Innovation Campus accelerator aims to help more entrepreneurs

Work continues on the companion building (left) to the old 4-H building on Innovation Campus on Thursday.

Terence Bowden has bad news and good news for Nebraskans.

First the bad: The Ewing Marion Kauffman Foundation, a highly respected research and advocacy organization that promotes entrepreneurism, shows Nebraska was next to last among the states in its most recent index of entrepreneurial activity, for 2012. According to Kauffman's research, which measures the rate of new-business creation, Nebraska had 170 new entrepreneurs for each 100,000 people, second fewest among the states, in 2012.

"Nebraska is not good at this and needs to improve very quickly," Bowden said.

The good news: There's a lot of room to grow in an increasingly active and encouraging start-up business community, and new ways to help

A native of Ireland, Bowden is the first director of the new business accelerator at the University of Nebraska's Innovation Campus. A business accelerator is an organization created to help businesses get started by offering expertise and resources. The University of Nebraska-Lincoln already has one accelerator, NMotion, which got started last year on city campus, and will focus on software start-ups.
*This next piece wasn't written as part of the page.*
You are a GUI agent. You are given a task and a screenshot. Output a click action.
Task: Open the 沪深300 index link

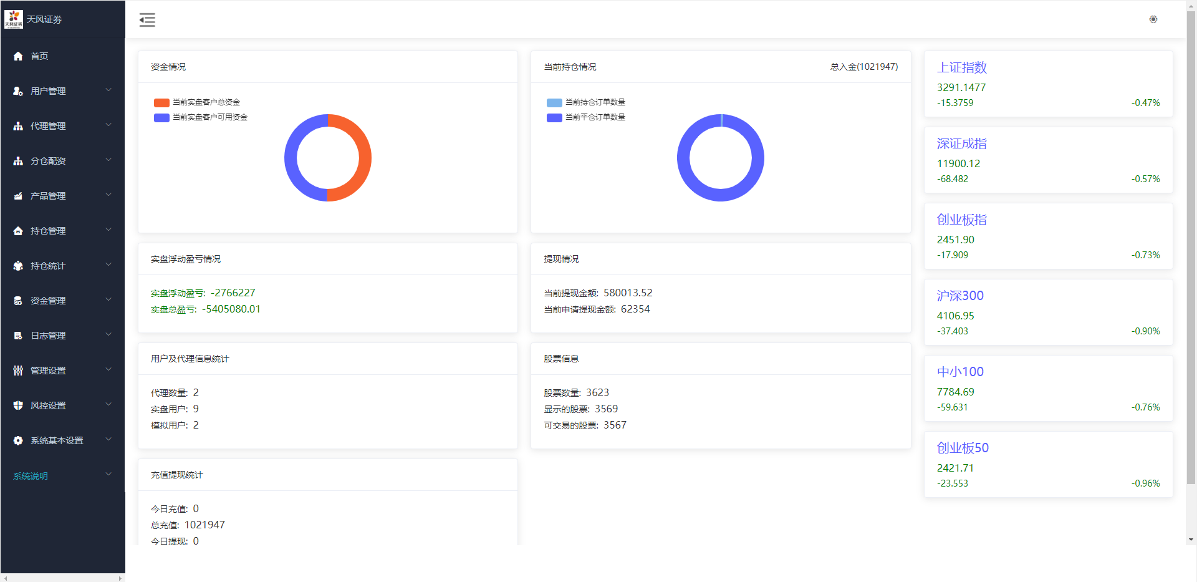point(960,296)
It's accepting applications for its second class through April 1.

Innovation Campus's accelerator will focus on other fields: engineering, agriculture, hardware, product/industrial design, energy, health and food.
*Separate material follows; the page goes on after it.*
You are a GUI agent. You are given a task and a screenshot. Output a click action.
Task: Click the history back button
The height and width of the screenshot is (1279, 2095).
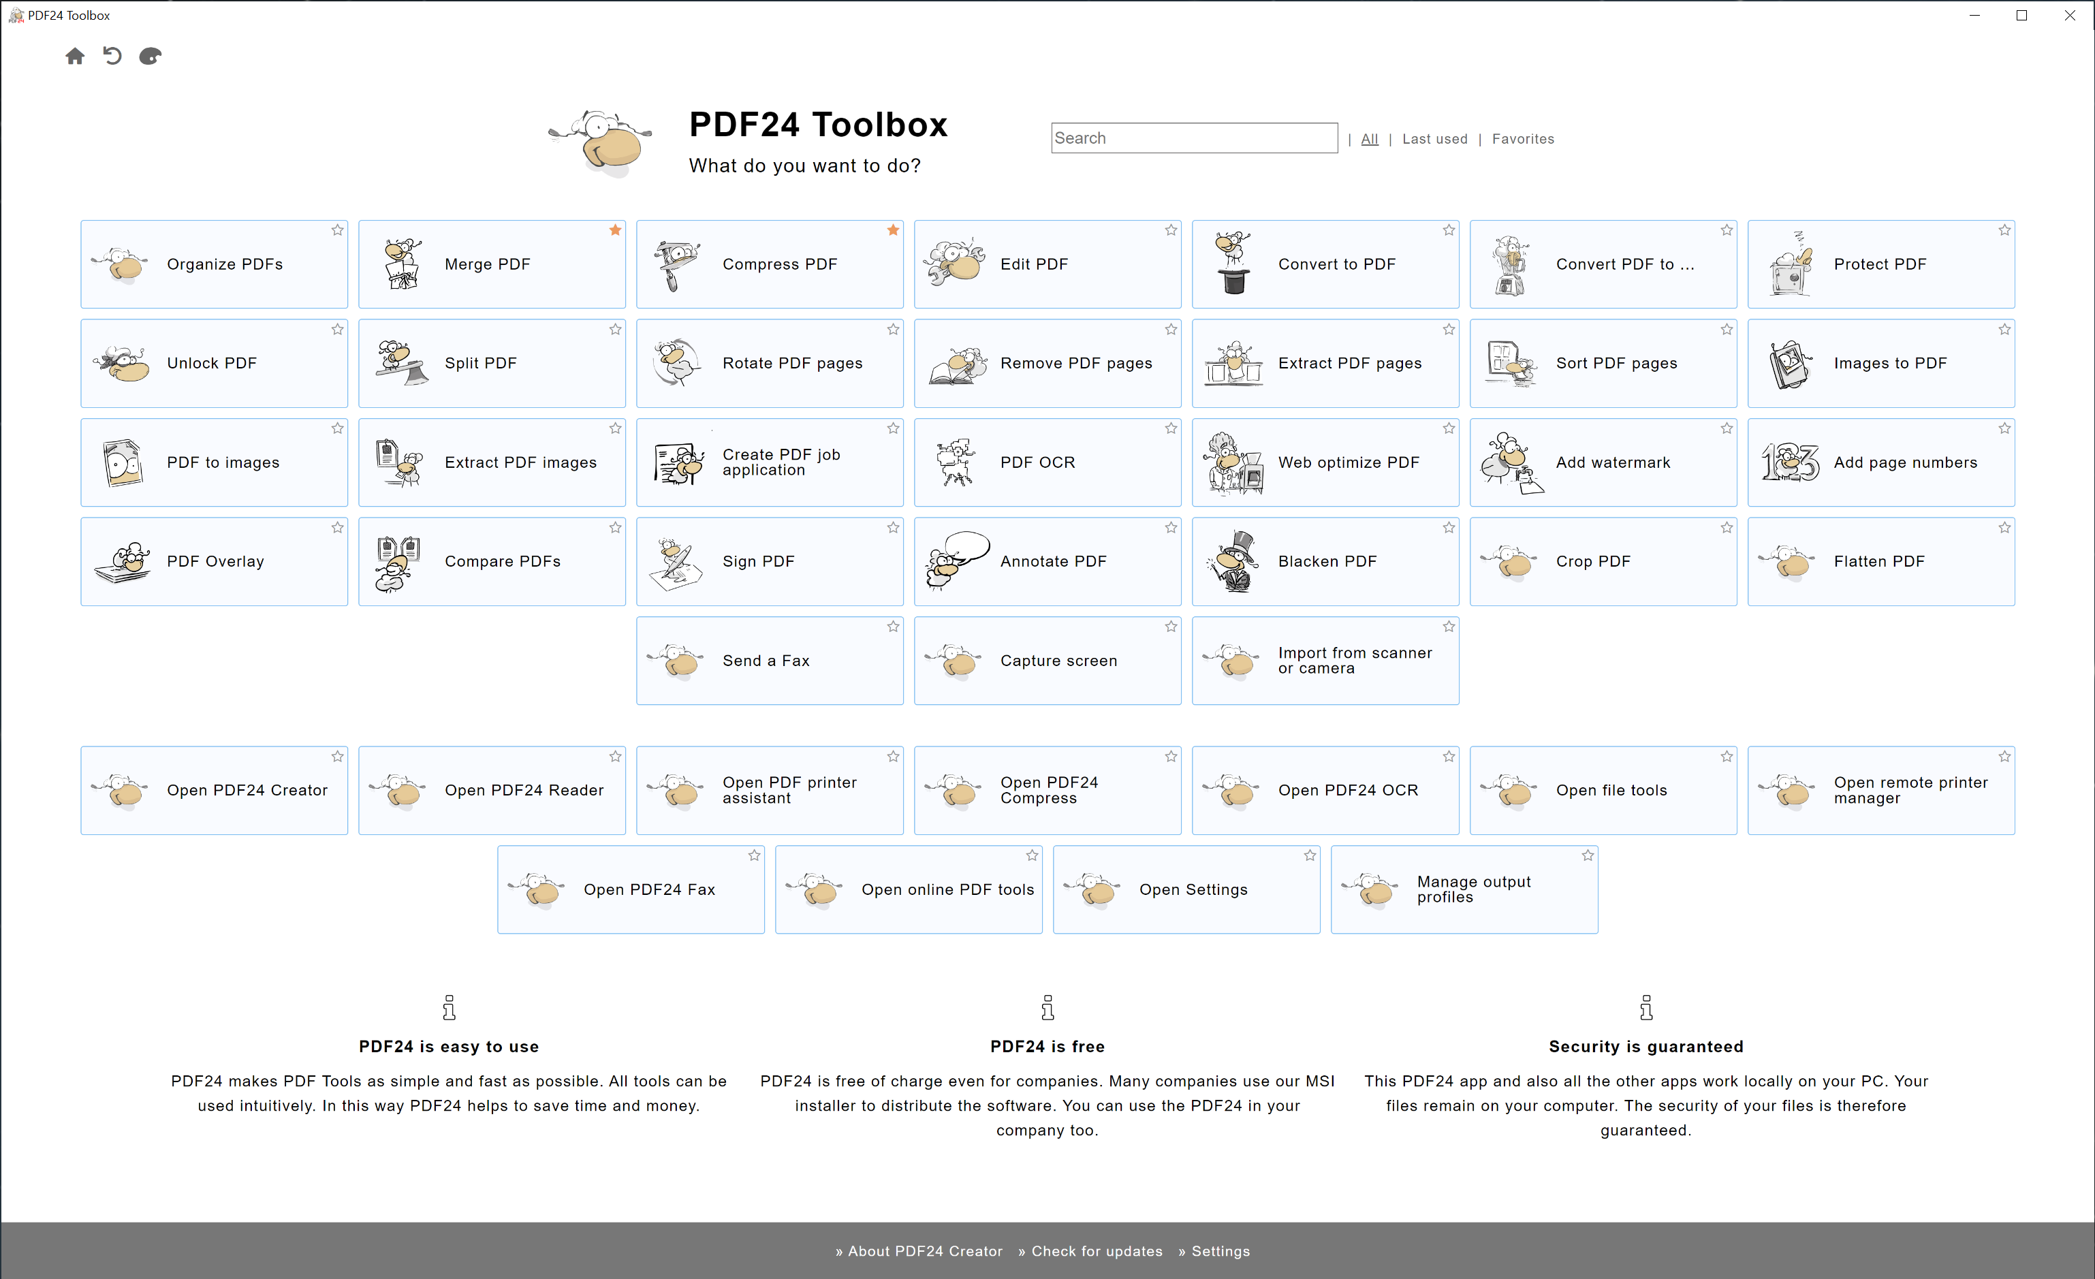112,55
What brought Bowden to Lincoln from overseas was simple. "The idea of building something from the very start," he said. Innovation Campus is rising from the site of State Fair Park north of the UNL City Campus. It is to be transformed into a public-private research and technology development center.
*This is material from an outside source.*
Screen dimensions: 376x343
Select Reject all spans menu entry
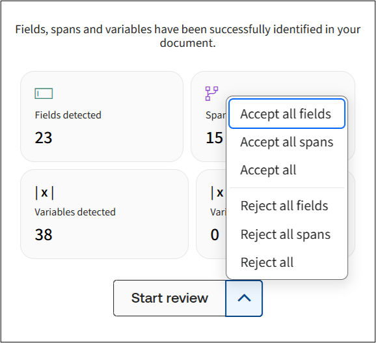pyautogui.click(x=287, y=234)
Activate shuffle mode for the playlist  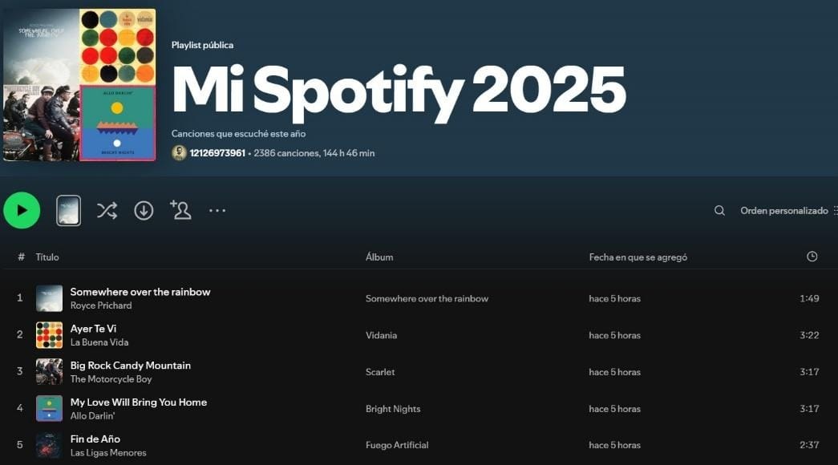(107, 209)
Bowden sees value in the point the Kauffman ranking makes.

"I think it helps reinforce the need for (Nebraska Innovation Campus) and the activity that will be included, including the accelerator and maker space," Bowden said. "It’s about creating a culture of innovation, getting people of diverse backgrounds to come together. To really make this work, the whole community needs to get involved, and that can be through sponsors, partners and mentors."

"Maker space" is exactly that: a space where things can be made. UNL is also organizing a Maker's Club, and more than 200 students, staff, faculty and community members turned out for the first meeting of the new student organization, which promotes student-initiated projects that fuse engineering, art, design and technology.

Shane Farritor, the club’s faculty adviser and professor of mechanical and materials engineering, presented the club’s vision for starting a maker space at Innovation Campus in the fall. The space would provide an environment for students to work with each other building projects using 3D printers, laser cutters, woodworking, sewing, electronics and metalwork, Farritor said in a news release.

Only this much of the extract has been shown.